Irsyad mengalihkan perhatian, dan betapa marahnya ia melihat meja kerjanya sudah berantakan dan beberapa barang sudah bertebaran di lantai. Map-map berisi perjanjian kerja yang basah terkena tumpahan air dari gelasnya, laptopnya yang berisi desain-desain rumah klien dan beberapa alat tulis kantor.
Tapi bukan itu yang membuat Irsyad marah, bukan perkerjaannya yang jadi berantakan karena ulah Ale. Tapi bingkai foto keluarganya yang pecah.

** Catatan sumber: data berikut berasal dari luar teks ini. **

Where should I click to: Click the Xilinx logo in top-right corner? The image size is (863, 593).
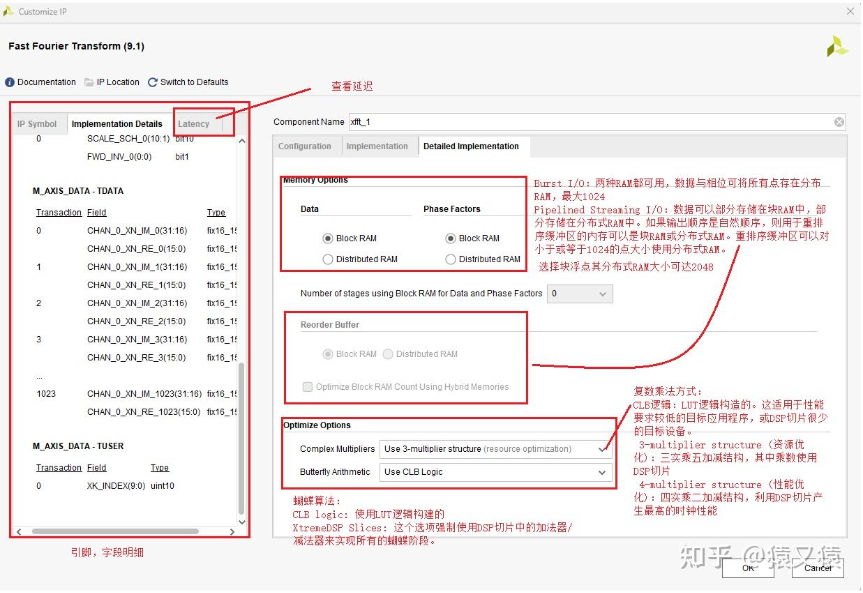click(836, 46)
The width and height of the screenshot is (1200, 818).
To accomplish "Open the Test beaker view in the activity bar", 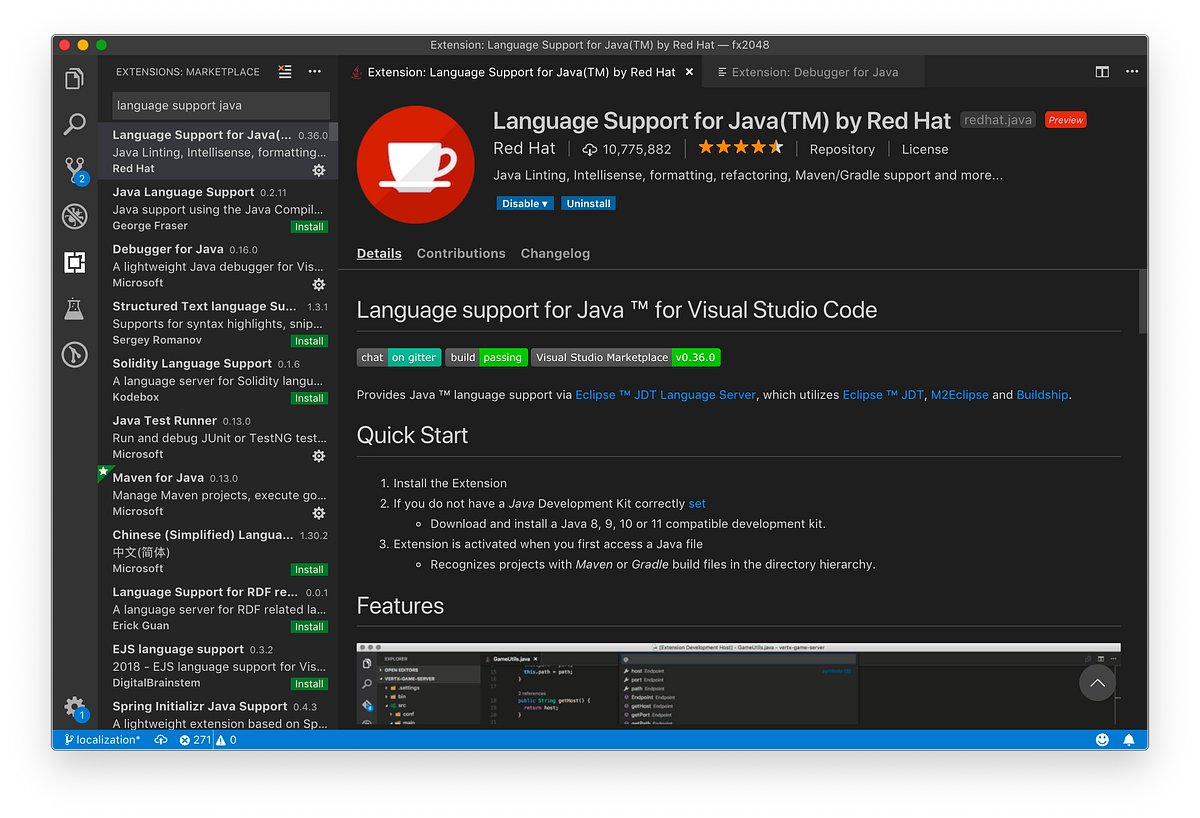I will click(x=75, y=308).
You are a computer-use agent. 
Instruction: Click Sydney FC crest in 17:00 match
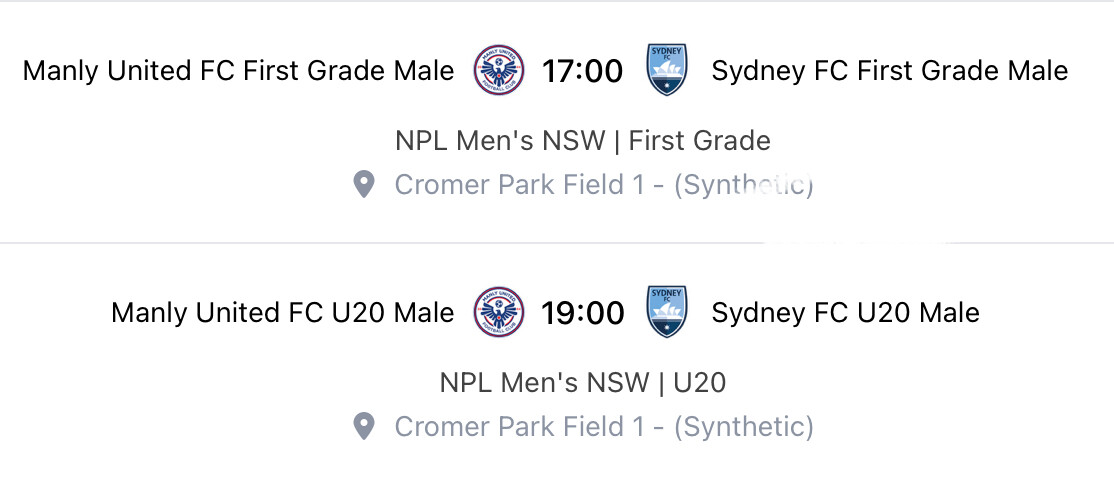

Lelaki yang tak bisa menahan amarahnya lagi itu mendekati Ale, tangannya mendorong Dito yang ingin merangkulnya. Dengan rahang yang mengetat ia menarik kemeja Ale, meninju pipi lelaki di depannya hingga menimbulkan suara hantaman yang cukup keras. Tubuh Ale yang terhuyung di tarik kembali oleh Irsyad, pukulan kembali ia berikan di wajah Ale hingga darah mengucur dari hidungnya.

"Brengsek!" Umpat Irsyad, kepalan tangannya kini bersarang di ulu hati Ale. Irsyad benar-benar tak rela foto anak istrinya rusak karena kelakuan kurang ajar Ale. Cukup lelaki itu masuk ke wilayah kerjanya, cukup ia menghancurkan ruang kerjanya, cukup ia membuat wajahnya babak belur. Tapi kika sudah berkaitandengan Akia dan Runa, maaf saja Irsyad bisa naik pitam.

Dito yang menjadi saksi kebrutalan Irsyad tak berani mendekat untuk menolong kekasihnya. Ia hanya menonton dengan kebingungan.

"Berhenti, Mas, nanti Ale mati," ucap Dito dengan wajah panik.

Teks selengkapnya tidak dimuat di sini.